Here is the opening paragraph from a front page story in today's The New York Times:
ATHENS — His face contorted with anguish, Anargyros D. recounted how he had lost everything in the aftermath of the Greek economic collapse — the food-processing factory founded by his father 30 years ago, his house, his car, his Rolex, his pride and now, he said, his will to live.
and here's one from today's The Boston Globe:
WALTHAM — Lights dimmed, a hush fell over the hallway as Nicole Porter, cradling Ava in her arms, walked gingerly toward the powerful imaging equipment that would allow researchers to peer into her baby's developing brain.
These are both from the dead tree editions, but the online versions featured the same text, as of this morning.

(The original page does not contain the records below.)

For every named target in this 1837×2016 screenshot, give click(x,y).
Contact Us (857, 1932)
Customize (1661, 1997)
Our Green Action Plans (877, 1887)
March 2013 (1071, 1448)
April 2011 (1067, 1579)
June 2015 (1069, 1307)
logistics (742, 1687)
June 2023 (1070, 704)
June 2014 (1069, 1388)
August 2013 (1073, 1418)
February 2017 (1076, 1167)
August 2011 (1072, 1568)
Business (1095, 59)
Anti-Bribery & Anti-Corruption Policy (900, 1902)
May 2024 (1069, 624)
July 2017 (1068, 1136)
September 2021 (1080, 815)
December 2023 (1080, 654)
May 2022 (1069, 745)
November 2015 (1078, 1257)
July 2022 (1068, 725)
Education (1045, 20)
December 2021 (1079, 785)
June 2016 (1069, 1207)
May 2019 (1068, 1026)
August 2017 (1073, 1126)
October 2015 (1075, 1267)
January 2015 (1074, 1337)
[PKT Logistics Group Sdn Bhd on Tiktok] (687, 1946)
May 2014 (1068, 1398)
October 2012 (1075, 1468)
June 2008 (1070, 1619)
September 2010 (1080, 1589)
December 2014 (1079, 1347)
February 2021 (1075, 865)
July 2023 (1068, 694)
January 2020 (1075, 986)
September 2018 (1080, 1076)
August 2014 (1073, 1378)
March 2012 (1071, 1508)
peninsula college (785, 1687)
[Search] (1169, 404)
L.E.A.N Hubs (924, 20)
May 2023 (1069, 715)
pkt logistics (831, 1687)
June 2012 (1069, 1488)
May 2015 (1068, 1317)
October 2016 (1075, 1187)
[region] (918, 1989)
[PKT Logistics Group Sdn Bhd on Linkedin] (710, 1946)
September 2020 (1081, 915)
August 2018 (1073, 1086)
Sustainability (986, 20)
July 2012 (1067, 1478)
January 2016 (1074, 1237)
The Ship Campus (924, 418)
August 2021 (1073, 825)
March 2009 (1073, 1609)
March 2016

These are both prestigious newspapers, with large circulations, multiple Pulitzer Prizes, etc. Yet they both have front page stories (below the fold) that start with anecdotes about random strangers. We don't know who Anargyros D. or Nicole Porter are and, ultimately, most of us don't care. This style of journalism dates from the days when writers were paid by the word, so Dickens could begin a story with a list of oxymorons ("It was the best of times, it was the worst of times ...") The days when newspapers still had the "The" in their titles. The days when people sat on the front porch of the general store, feet up on the pickle barrel, and swapped stories.
Actually, I don't know anyone who's ever done that, but you get the idea. This is journalism for people with free time. Not just free time, but free attention span. People who can say to themselves, "Gee, I wonder who Anargyros D. and Nicole Porter are, and what will become of them." In a sense, it's for people willing to be led by the writer or editor.
But with today's media, nobody wants to be led by a writer. We want to pick and choose our news, scan it quickly for important points, and move on. We want photos, graphics, and short videos and animation, since they're quicker to absorb. Not like TV news, which is all fires and rapes. We still want hard news, but it's got to be in fast-acting caplets. (Oh, and it shouldn't challenge our existing beliefs and opinions.)
That, as much as cost, is why newspapers are so threatened by new media.
Sorry if I took up too much of your time.